Courtesy of Mama’s Losin’ it.
Christmas Eve always felt special to me. Maybe it was the way my mother let us open one gift (pajamas, always pajamas) or the sheer anticipation of the next day. The one I remember more than anything was when I was about 13.
That evening, my mother made a particularly tasty pork loin. We got all dressed up and went to church, which I loved doing around the holidays because of all the extra lights, and plants, and incense. Mass was always longer but I never minded; the story of Jesus’ birth was fascinating. When we got home, the food was ready and the four of us, losing our Churching clothes, sat down to a warm meal and togetherness.
When we finished and were sated (I am sure there were probably green beans and mashed potatoes and some sort of roll) we put on jackets (for it was actually cool in South Florida that year) and piled into the car. As was our tradition, we sought the coolest light displays. My dad seemed to know just which neighborhoods to go to and the four of us oohed and ahhed at all the spectacular lights.
We returned to a funny sight: our beagle puppy had escaped his kitchen confinement and was bouncing around at the front window as we opened the door. This seems like such a wonderful memory for me and I am not entirely sure why.
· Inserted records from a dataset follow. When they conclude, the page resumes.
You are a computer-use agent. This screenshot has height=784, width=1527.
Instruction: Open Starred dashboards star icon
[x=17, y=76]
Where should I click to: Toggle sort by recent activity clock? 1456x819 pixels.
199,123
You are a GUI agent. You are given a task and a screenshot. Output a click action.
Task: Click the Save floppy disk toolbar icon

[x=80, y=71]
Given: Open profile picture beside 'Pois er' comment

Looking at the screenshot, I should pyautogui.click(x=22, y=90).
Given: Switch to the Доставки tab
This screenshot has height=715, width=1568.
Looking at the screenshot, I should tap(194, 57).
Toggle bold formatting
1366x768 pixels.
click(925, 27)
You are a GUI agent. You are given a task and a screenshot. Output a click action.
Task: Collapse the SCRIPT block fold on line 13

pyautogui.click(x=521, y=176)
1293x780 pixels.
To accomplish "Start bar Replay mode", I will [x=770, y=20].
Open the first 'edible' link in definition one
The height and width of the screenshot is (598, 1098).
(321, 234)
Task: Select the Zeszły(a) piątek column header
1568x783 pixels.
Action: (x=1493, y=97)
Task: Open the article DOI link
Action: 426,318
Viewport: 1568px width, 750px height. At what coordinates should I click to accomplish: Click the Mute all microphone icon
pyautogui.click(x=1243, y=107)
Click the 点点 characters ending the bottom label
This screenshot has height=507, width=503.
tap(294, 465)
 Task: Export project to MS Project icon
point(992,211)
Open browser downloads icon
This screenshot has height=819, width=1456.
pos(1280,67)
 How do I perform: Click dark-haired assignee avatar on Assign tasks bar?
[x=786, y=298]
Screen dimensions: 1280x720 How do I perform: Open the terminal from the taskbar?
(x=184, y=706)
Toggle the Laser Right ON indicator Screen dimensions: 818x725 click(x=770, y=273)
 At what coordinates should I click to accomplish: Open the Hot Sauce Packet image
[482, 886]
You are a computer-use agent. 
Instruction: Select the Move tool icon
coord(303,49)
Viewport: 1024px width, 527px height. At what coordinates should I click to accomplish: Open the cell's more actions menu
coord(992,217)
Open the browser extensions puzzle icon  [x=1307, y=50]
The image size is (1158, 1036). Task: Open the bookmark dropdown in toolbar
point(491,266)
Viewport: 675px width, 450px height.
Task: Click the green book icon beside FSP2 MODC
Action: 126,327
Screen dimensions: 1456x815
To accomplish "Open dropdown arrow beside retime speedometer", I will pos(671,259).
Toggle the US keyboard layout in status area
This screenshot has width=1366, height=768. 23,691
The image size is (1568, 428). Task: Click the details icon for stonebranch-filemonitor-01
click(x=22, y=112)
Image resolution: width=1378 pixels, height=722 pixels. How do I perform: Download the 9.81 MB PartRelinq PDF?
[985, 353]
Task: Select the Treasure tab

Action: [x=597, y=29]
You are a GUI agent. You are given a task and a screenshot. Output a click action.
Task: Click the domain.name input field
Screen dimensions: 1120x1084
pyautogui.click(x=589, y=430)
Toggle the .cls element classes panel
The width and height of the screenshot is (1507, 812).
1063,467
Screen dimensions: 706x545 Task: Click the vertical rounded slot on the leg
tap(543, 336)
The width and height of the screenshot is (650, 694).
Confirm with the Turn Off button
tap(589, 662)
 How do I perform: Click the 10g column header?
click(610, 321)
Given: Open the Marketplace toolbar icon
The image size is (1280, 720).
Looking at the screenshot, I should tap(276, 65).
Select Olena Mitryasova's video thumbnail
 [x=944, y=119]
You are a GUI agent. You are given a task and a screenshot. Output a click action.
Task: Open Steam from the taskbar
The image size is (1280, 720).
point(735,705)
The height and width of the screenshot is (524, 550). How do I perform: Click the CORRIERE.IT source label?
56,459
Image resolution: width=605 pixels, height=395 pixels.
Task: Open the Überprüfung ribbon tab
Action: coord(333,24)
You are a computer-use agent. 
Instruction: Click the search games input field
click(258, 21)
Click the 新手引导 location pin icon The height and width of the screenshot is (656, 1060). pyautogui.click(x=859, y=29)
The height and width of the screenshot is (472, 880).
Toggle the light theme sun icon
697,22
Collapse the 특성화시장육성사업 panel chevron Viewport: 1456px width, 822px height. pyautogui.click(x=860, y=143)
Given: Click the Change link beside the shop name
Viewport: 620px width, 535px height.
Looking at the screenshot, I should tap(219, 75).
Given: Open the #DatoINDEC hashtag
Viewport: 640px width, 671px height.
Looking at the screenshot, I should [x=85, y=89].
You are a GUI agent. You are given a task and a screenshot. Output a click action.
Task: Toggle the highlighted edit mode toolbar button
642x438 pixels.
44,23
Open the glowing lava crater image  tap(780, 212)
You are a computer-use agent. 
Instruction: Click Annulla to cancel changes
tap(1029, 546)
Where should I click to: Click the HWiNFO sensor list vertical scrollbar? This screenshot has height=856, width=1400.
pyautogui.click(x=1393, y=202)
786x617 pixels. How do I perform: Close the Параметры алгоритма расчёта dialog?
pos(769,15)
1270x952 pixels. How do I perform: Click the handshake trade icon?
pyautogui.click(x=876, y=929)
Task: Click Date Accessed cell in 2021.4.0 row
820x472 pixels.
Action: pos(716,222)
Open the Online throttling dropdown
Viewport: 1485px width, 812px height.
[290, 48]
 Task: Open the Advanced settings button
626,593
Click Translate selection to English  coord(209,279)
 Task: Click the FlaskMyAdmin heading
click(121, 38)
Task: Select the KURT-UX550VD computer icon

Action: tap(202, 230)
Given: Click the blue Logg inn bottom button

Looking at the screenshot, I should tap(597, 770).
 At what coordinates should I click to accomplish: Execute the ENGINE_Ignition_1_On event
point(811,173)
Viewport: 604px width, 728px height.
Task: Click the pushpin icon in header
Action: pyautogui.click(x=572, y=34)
I guess it’s just the spirit that dog had and makes me sad that he’s gone; my dad loved that dog.
I don’t remember what pajamas we got and I can tell you that I – at that point – had obviously figured out the truth about Santa but even once I stopped believing he was real, I still felt the spirit of that idea. I was still excited by the fact that something magical happened while we slept, even if it was just my parents.
Now that I am the parent and try to recreate that feeling of magic for my own children, I like to think back to the carefree days and bask in that warm glow that those memories give me. And perhaps we will start forging our own memories and they too will someday look back on Christmas with the same fondness.